Delusions of persecution are particularly common. There is a
conspiracy against the patient; the FBI has coordinated its
efforts with the local police. Plain-clothes officers follow the
patient. At times the surveillance is covert. Satellites are
used. Listening devices have been placed in the walls; the
telephone is tapped. The patient is followed by cars;
headlights blink on and off to indicate that capture is
imminent. The food is poisoned. Electrical currents are
passed through the body at night; internal organs are horribly
manipulated during sleep. Tortures are prepared; escape is
not possible. Sometimes patients may stoically endure their
persecution, and at other times they may fight back. To the
patient, this unprovoked assault may be a justifiable defense.
Other patients attempt to flee their persecutors and may move
to another state. For a time they may feel less insecure, but
eventually they see signs that they have been found and again
the persecution begins. Some patients attempt to protect
themselves against noxious influences by armoring
themselves or their apartments. One patient who believed that
persecutors sent electrical charges down through the ceiling
at night papered the entire ceiling with aluminum foil and for
a time felt protected.
Grandiose delusions also occur frequently, often in
conjugation with delusions of persecution. Patients are
attacked by jealous enemies who seek to bar them from the
throne. They are to be exalted; the angel of the Lord has
visited them. Millions of dollars are kept secretly away from
them. They embark for Washington; the President wishes
their advice.

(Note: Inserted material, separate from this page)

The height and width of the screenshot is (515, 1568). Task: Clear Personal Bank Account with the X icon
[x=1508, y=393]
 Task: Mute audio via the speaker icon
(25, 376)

Commonly most patients do not act on their
delusions; rather they seem content to be comforted and
sustained by them. Exceptions do occur, of course. One
patient announced a plan for world happiness in a full-page
newspaper ad; another sent a letter of advice to the Secretary
of State.
Delusions of reference are intimately tied to delusions of
persecution or of grandeur. Here patients believe that
otherwise chance occurrences or random encounters have
special meaning for them. What was done refers to them; it
pertains to them. A busboy leaves a particle of food on the
table; it is an intentional offense to the patient. The street
lights blink on; it is a sign for the persecutors to close in for
the final attack. The television newscaster speaks in code; the
songs on the radio hold special meaning for the patient. There
are no more coincidences in life, no accidental happenings.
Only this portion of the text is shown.